If a company is interested in you, they’ll set up a job interview. Many companies start with a phone interview, otherwise known as a “screener.” This provides the hiring manager the opportunity to get to know you a bit more and to ensure the available position is the right job for you.
If you do well during the phone interview, the next step is an in-person interview. It may take companies 1-2 weeks to schedule an in-person interview. You should also account for travel time. If you’re applying to an out-of-state position, planning a meeting becomes more challenging. Some companies may choose to have multiple in-person interviews before making a full-time hire.
Remember that the job search is going to require patience. ZipJob says that the average application to interview ratio is 10-20%. This means that for every 10 job applications that you submit, you can expect to receive one phone interview.
Knowing this, it’s easy to see why the job search can take so long. For roughly a week’s worth of applications, you should expect to receive 1-2 phone interviews.
What If the Job Search Isn’t Going Well?
If your quest for a new position isn’t going well, you may need to rethink your job search strategy. Here are some techniques that can get you on your way.
Use a Recruiter
If you’ve sent hundreds of job applications and haven’t had any luck with the job search, it may be time for you to hire a recruiter. Recruiters are a worthwhile investment during your search for a full-time job because they save you considerable time.
You won’t need to scour job boards or pore through dozens of emails in your inbox about positions where you might be a good fit. Recruiters can connect you directly with their clients, who have job opportunities that you’re a good fit for.
Recruiters can also provide you with advice. Perhaps they notice that your resume is too cluttered or that your cover letter is not specific enough. Remember that a recruiter’s job is to place candidates, so they want you to succeed just as much as you do.
Take a Break
If you’re beginning to feel overwhelmed, you may think you need to submit applications continually. Perhaps you apply for jobs that you’re not even a good fit for, just to say that you “applied.”
Instead of doing this, you’d be better off taking a break from the job search. Spend a few days away from the computer. Consider reconnecting with individuals or attending networking events in your area. Job opportunities can arise in the unlikeliest of places. Plus, these activities can provide you with an emotional break from the stress of the job hunt.

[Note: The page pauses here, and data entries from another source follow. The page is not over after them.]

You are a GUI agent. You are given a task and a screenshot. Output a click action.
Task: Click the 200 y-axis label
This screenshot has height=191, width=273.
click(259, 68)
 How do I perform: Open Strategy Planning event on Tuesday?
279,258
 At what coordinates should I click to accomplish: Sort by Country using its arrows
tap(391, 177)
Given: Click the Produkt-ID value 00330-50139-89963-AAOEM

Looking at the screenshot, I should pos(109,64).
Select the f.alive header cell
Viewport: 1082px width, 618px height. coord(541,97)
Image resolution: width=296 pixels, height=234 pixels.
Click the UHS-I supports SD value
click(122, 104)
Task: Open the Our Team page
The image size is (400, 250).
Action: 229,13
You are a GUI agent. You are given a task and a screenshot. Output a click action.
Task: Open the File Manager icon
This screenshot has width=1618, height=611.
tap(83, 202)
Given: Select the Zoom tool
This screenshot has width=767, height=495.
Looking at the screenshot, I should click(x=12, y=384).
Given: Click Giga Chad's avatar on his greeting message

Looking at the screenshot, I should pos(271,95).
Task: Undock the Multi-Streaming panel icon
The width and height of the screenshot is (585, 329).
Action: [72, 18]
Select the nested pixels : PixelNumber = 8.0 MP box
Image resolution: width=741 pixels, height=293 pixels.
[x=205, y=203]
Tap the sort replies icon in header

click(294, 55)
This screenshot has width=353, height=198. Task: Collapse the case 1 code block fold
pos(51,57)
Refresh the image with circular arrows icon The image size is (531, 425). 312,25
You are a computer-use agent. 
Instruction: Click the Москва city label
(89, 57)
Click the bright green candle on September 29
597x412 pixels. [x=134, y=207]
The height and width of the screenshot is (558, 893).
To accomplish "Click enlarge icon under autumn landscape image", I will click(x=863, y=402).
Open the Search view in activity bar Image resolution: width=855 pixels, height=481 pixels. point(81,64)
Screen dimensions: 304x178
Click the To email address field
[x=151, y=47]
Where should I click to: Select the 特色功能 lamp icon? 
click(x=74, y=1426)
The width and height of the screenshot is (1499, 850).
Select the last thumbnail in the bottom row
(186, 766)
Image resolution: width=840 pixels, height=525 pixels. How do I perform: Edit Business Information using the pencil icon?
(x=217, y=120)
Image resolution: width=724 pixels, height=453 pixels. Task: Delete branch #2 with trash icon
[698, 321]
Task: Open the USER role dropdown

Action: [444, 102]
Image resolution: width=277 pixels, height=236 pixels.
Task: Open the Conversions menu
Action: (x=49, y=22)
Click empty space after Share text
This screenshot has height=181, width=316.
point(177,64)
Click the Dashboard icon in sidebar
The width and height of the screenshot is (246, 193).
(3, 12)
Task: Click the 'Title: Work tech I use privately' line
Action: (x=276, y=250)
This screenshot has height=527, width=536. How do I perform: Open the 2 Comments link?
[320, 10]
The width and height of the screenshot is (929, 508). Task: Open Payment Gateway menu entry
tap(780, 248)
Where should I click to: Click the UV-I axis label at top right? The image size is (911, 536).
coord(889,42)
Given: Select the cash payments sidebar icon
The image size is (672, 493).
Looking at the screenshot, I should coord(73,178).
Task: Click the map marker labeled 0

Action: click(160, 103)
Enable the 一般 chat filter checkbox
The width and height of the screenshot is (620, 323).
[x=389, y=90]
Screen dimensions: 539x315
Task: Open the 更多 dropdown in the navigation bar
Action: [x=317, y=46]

Consider Working as a Freelancer
If you have a unique skill set, you could forgo the job search entirely and work in a freelance role. You’ll still need to put together a portfolio and find clients. Some clients may even require you to complete primary interviews.
However, freelancing can provide you with more work-life balance. You’ll set your hours and rates, and you’ll be able to put your skills to good use. The more freelance work that you complete, the bigger your network, and the easier you’ll find it to locate future clients. Not only would this network help with freelancing, but it could also help if you choose to go back to full-time work down the road.
Additionally, if you find that your job search is taking longer than anticipated and that money is starting to get a little tight, you can consider ways to bring in passive income. Passive income can provide you with the funds necessary to stay afloat during a job search. And once you’ve found your full-time job, you can reallocate your passive income into a savings or spending account, providing you with even more financial flexibility.
Find Your Dream Job Today
If you’re looking for a new position, you should know that the process is not going to be easy. Finding a new job is basically a full-time job in and of itself. However, with reasonable expectations and a sound job search strategy, you can make the process easier on yourself.